> _Problem to work on_:
Transcribe, word for word, the part of the hpsa patch discussion below that lies between "So I took a" and "under the thread.", inclusive.

> _Quoted text_:
===============

Re: [PATCH 07/10] hpsa: hide logical drives with format in progress from linux

scameron@xxxxxxxxxxxxxxxxxx · Thu, 10 Oct 2013 11:25:56 -0500

On Fri, Sep 27, 2013 at 08:34:51AM -0500, scameron@xxxxxxxxxxxxxxxxxx wrote:
> On Fri, Sep 27, 2013 at 03:22:19PM +0200, Tomas Henzl wrote:
> > On 09/23/2013 08:34 PM, Stephen M. Cameron wrote:
> > > From: Stephen M. Cameron <scameron@xxxxxxxxxxxxxxxxxx>
> > >
> > > SCSI mid layer doesn't seem to handle logical drives undergoing format
> > > very well.  scsi_add_device on such devices seems to result in hitting
> > > those devices with a TUR at a rate of 3Hz for awhile, transitioning
> > > to hitting them with a READ(10) at a much higher rate indefinitely,
> > > and at boot time, this prevents the system from coming up.  If we
> > > do not expose such devices to the kernel, it isn't bothered by them.
> > 
> > Is the result of this patch that the drive is no more visible for the user
> > and he can't follow the formatting progress? 
> 
> Yes (subsequent patch monitors the progress and brings the drive
> online when it's ready).
> 
> > I think a better option is to fix the kernel to handle formatting devices better
> 
> Yeah, you're probably right. (This is what comes of writing code for all
> the distros then forward porting to kernel.org code.  Grumble-grumble-management
> grumble-grumble real-world problems.)

[...]

So I took a stab at modifying sd (below) which I am now thinking may not
be the right approach.  Empirically, it seems to work, but there are a 
couple of things not quite right.

The gist of the patch is, when sd_spinup_device encounters a scsi disk which
is NOT READY/FORMAT IN PROGRESS, it adds it to a list, and starts up a
thread to monitor the list (if one isn't already running).  The thread
periodically polls the disks until they become ready, and revalidates them
and removes them from the list when they become ready.  When the list is
empty the thread exits.  There are a lot of complicated locking and
get_device/put_device reference counting to make sure various rugs don't
get ripped out from under the thread.

===============

> _Given material_:
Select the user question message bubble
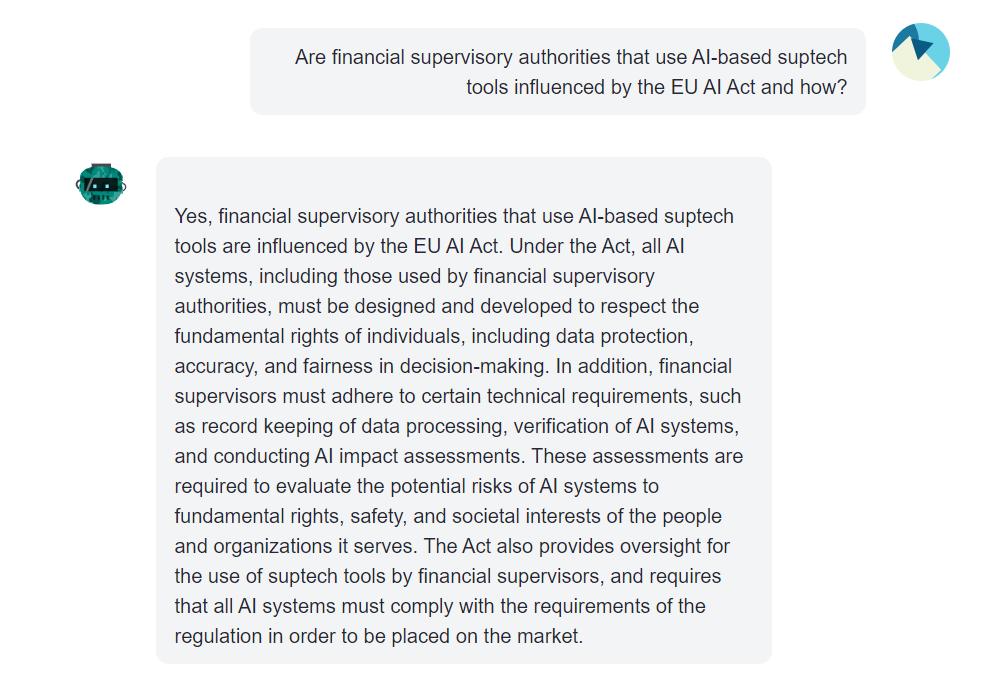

===============

> _Response below_:
So I took a stab at modifying sd (below) which I am now thinking may not
be the right approach.  Empirically, it seems to work, but there are a 
couple of things not quite right.

The gist of the patch is, when sd_spinup_device encounters a scsi disk which
is NOT READY/FORMAT IN PROGRESS, it adds it to a list, and starts up a
thread to monitor the list (if one isn't already running).  The thread
periodically polls the disks until they become ready, and revalidates them
and removes them from the list when they become ready.  When the list is
empty the thread exits.  There are a lot of complicated locking and
get_device/put_device reference counting to make sure various rugs don't
get ripped out from under the thread.